#### [YOUR INSTRUCTIONS]
Output the data exactly as given, everything from the line containing "Formularz zwrotu (39, 1209)" down to the line containing "komplet dresowy damski (96, 986)", both of those lines included.

** start **

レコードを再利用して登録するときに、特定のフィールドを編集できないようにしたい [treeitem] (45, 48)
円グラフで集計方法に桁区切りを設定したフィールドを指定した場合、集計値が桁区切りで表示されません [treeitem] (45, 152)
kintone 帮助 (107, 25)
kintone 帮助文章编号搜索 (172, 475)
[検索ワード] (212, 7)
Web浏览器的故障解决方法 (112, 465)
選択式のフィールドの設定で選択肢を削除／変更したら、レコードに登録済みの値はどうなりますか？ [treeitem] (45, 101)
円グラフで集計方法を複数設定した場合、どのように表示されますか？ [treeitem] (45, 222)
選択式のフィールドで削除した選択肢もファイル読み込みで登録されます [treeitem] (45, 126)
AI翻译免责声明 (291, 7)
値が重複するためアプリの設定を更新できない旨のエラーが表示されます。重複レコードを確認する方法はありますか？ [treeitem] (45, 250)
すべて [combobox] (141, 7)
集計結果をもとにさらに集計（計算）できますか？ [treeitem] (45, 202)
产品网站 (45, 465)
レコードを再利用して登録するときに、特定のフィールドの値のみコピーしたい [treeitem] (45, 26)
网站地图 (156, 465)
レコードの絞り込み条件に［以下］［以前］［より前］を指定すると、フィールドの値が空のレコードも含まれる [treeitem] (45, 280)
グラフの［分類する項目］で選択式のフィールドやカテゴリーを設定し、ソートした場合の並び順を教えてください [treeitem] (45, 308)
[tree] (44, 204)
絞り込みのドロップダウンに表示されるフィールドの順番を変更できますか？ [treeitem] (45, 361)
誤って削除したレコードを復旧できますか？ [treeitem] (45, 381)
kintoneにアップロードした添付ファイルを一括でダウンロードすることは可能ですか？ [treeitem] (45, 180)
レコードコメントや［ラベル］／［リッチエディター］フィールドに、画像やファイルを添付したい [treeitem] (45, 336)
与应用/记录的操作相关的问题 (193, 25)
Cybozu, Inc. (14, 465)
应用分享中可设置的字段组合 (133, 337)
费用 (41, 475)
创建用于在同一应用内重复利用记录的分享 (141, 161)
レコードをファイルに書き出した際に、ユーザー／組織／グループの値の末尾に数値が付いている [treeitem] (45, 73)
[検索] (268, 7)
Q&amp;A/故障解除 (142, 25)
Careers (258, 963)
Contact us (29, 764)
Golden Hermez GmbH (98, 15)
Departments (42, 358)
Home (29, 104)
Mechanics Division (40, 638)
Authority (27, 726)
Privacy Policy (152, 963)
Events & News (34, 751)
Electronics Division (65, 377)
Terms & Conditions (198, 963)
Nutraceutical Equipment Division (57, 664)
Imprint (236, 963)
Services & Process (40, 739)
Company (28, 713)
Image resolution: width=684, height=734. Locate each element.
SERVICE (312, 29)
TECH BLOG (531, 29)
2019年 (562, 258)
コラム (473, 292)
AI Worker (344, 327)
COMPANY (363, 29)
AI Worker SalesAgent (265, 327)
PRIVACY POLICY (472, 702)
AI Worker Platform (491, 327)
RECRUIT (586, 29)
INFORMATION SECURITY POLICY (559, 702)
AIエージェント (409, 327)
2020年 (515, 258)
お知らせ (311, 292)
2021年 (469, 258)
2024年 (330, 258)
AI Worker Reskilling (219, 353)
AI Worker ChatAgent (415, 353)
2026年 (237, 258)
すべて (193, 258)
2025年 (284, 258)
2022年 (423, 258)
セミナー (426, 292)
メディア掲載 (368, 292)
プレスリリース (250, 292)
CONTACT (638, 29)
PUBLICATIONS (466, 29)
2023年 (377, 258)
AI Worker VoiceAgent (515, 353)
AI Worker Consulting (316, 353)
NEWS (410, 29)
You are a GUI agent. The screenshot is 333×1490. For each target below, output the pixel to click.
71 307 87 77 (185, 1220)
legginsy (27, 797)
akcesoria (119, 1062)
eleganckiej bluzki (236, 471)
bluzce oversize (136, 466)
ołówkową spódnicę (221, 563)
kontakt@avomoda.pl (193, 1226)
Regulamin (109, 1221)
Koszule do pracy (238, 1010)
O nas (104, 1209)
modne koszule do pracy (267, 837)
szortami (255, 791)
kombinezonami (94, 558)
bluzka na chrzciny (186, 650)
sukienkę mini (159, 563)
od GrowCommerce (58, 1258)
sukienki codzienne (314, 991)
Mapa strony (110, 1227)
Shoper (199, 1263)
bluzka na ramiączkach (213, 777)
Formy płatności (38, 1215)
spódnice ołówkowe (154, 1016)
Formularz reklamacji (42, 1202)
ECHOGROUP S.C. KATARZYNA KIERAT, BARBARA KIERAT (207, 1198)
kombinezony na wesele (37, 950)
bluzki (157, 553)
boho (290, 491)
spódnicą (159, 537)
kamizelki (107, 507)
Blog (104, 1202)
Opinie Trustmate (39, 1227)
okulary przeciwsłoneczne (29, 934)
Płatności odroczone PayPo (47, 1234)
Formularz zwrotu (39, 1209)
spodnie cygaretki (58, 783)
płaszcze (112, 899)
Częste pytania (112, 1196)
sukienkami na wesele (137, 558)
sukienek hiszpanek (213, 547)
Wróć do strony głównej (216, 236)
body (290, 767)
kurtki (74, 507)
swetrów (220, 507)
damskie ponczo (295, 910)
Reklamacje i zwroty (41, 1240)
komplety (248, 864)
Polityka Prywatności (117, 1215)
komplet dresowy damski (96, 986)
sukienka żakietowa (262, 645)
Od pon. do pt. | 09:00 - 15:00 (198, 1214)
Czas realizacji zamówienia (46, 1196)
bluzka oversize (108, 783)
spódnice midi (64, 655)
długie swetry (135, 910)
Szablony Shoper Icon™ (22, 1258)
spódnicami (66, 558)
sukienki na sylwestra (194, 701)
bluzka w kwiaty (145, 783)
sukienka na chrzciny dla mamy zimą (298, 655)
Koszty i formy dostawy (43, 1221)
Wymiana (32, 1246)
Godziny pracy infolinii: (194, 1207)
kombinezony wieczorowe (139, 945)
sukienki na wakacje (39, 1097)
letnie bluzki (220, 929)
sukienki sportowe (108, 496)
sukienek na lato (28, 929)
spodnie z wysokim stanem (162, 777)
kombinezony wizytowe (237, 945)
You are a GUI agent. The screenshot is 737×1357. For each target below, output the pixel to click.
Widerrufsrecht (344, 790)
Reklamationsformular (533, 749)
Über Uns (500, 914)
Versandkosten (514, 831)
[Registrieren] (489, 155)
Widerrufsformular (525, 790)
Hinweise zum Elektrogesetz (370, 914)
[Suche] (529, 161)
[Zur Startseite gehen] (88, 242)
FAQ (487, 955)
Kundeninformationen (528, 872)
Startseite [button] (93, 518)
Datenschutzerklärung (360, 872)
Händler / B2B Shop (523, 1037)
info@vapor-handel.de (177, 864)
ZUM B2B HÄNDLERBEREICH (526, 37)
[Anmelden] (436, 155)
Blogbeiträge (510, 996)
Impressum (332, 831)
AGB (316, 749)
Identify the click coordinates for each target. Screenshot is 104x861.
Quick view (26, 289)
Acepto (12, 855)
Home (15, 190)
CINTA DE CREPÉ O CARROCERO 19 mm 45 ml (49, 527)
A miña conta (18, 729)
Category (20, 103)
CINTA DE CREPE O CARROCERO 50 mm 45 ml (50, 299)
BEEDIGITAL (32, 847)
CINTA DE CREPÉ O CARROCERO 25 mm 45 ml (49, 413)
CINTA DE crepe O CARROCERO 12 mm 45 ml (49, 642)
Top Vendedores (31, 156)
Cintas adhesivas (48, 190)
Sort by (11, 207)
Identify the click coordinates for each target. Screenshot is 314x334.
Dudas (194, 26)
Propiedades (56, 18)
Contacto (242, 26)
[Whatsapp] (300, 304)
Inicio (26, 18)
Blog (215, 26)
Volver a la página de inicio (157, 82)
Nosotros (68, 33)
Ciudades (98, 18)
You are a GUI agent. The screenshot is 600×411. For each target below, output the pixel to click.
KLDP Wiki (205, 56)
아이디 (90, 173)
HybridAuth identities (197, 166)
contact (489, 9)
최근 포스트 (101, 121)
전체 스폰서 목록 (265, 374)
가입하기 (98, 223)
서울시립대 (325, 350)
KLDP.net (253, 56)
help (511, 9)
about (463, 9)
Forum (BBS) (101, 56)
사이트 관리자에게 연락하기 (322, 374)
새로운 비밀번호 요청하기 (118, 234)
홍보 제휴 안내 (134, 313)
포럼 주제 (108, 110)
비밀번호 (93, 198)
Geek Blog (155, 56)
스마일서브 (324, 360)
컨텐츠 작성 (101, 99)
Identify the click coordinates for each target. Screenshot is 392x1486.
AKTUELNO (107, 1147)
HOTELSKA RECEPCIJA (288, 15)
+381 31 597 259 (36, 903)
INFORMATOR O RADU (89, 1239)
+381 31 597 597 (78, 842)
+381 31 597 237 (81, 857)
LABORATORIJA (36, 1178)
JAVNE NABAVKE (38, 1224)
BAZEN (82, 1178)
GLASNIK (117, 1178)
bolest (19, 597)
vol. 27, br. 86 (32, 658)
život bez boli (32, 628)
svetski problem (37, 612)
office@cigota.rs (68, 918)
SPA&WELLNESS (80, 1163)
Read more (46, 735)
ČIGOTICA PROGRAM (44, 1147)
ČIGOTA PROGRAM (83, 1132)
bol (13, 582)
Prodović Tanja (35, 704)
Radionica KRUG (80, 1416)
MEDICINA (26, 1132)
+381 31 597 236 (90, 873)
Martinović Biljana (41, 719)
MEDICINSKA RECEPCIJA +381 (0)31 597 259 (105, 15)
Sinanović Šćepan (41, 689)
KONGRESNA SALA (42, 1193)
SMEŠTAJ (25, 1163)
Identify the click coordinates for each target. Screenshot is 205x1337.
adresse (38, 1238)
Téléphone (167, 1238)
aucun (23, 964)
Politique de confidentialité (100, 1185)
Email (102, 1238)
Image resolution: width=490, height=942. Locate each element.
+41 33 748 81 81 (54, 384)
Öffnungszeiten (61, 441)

** end **

#### [WRITTEN ANSWER]
Formularz zwrotu (39, 1209)
spodnie cygaretki (58, 783)
płaszcze (112, 899)
Częste pytania (112, 1196)
sukienkami na wesele (137, 558)
sukienek hiszpanek (213, 547)
Wróć do strony głównej (216, 236)
body (290, 767)
kurtki (74, 507)
swetrów (220, 507)
damskie ponczo (295, 910)
Reklamacje i zwroty (41, 1240)
komplety (248, 864)
Polityka Prywatności (117, 1215)
komplet dresowy damski (96, 986)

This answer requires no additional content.